- _YOUR TASK_
If a picture appears in the records, leave it out and transcribe the rest exactly.

Stored entries

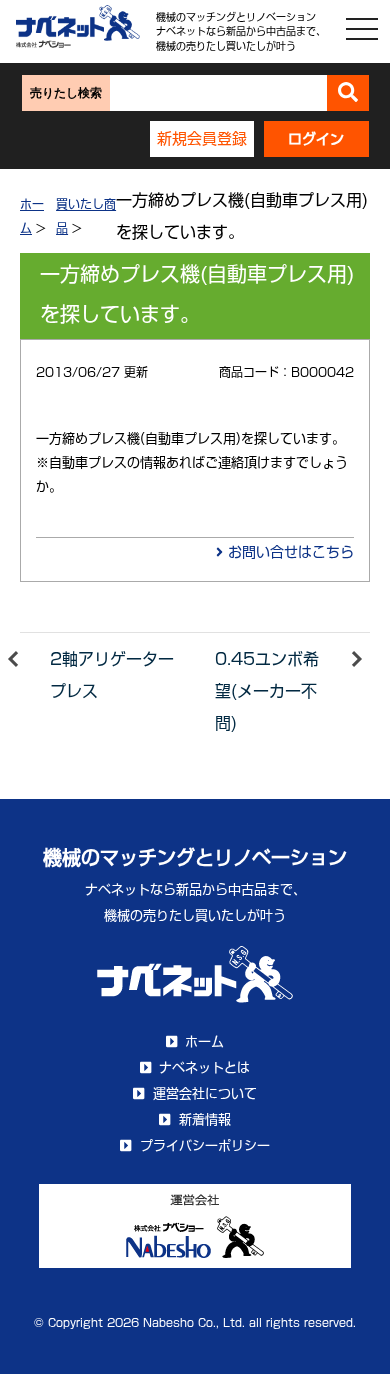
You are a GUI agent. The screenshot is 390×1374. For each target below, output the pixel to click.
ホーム (204, 1041)
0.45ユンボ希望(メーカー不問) (267, 691)
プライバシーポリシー (205, 1145)
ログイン (316, 139)
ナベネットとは (204, 1067)
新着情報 (205, 1119)
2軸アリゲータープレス (112, 675)
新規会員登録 (202, 138)
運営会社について (205, 1093)
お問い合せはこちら (288, 552)
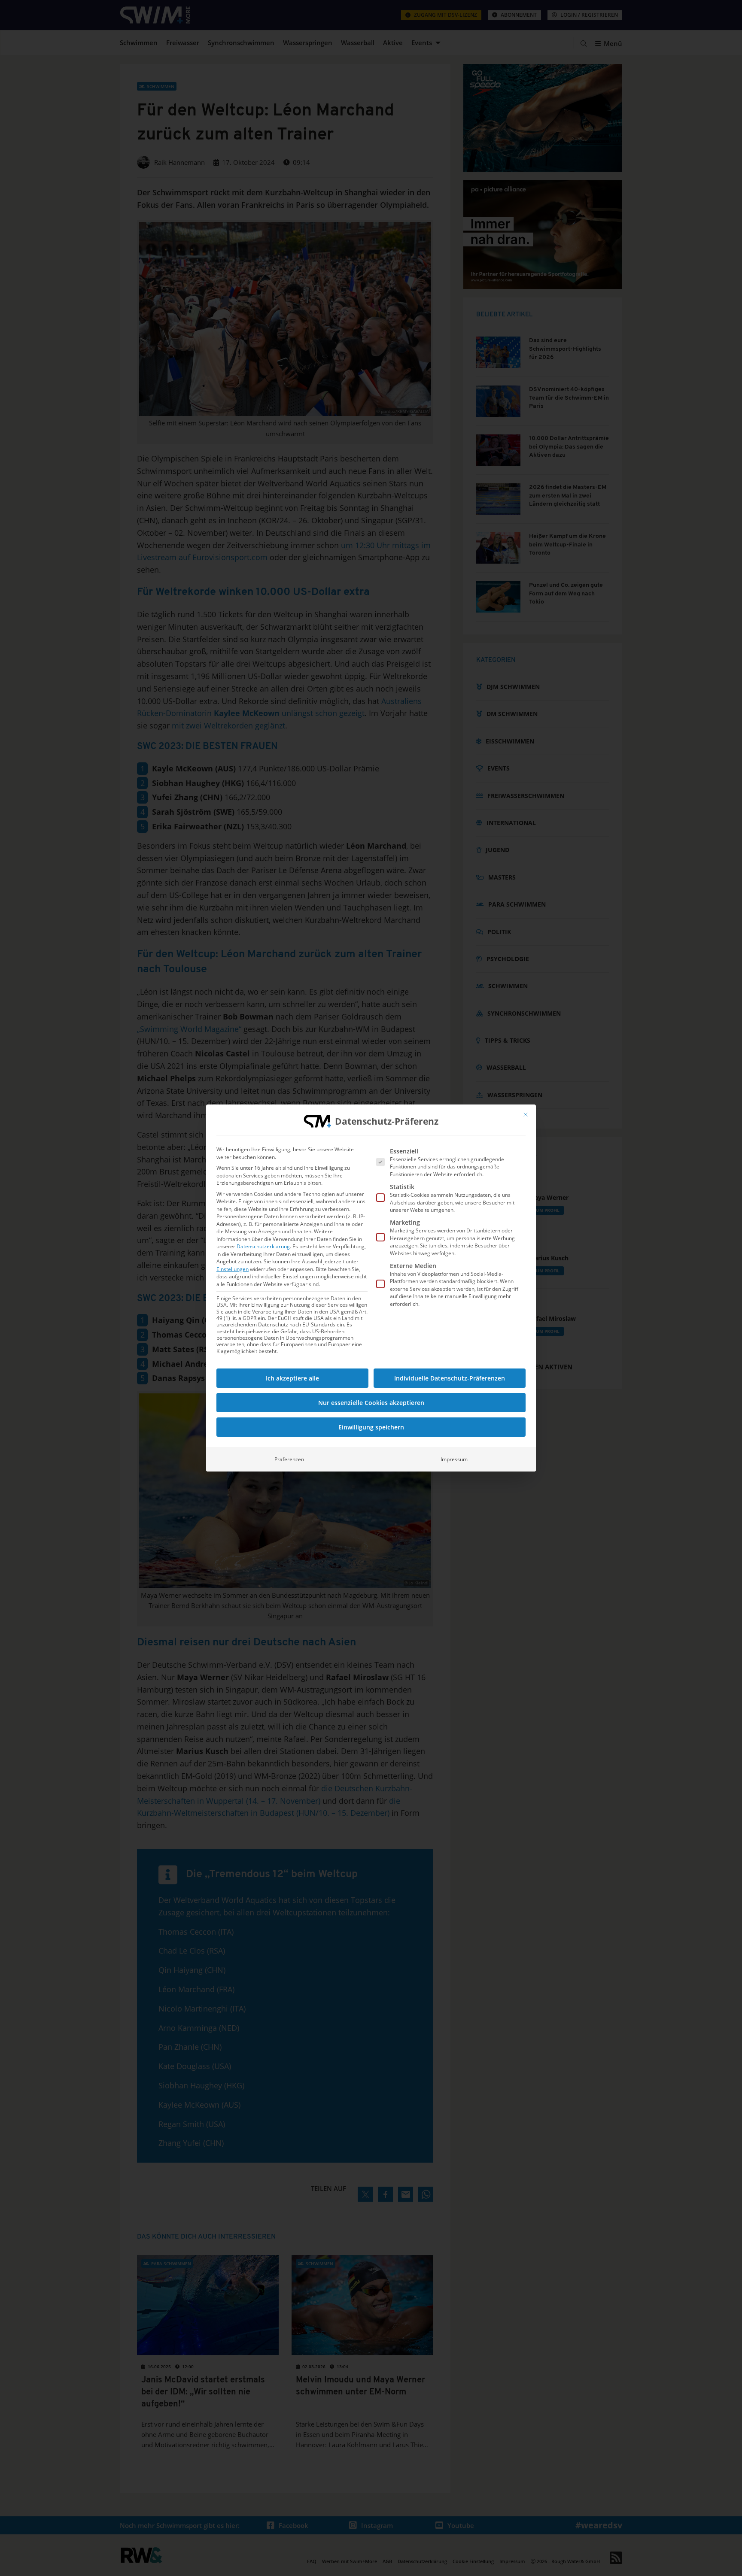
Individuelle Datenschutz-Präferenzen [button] (449, 1378)
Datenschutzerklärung (263, 1246)
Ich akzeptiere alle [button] (292, 1378)
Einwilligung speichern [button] (371, 1427)
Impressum (454, 1459)
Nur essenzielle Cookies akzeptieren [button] (371, 1403)
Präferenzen (289, 1459)
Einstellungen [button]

- _RESPONSE TO THIS EXERCISE_
You are a GUI agent. The screenshot is 390×1374. For each target below, output the pixel to click.
ホーム (204, 1041)
0.45ユンボ希望(メーカー不問) (267, 691)
プライバシーポリシー (205, 1145)
ログイン (316, 139)
ナベネットとは (204, 1067)
新着情報 (205, 1119)
2軸アリゲータープレス (112, 675)
新規会員登録 (202, 138)
運営会社について (205, 1093)
お問い合せはこちら (288, 552)
Individuelle Datenschutz-Präferenzen [button] (449, 1378)
Datenschutzerklärung (263, 1246)
Ich akzeptiere alle [button] (292, 1378)
Einwilligung speichern [button] (371, 1427)
Impressum (454, 1459)
Nur essenzielle Cookies akzeptieren [button] (371, 1403)
Präferenzen (289, 1459)
Einstellungen [button]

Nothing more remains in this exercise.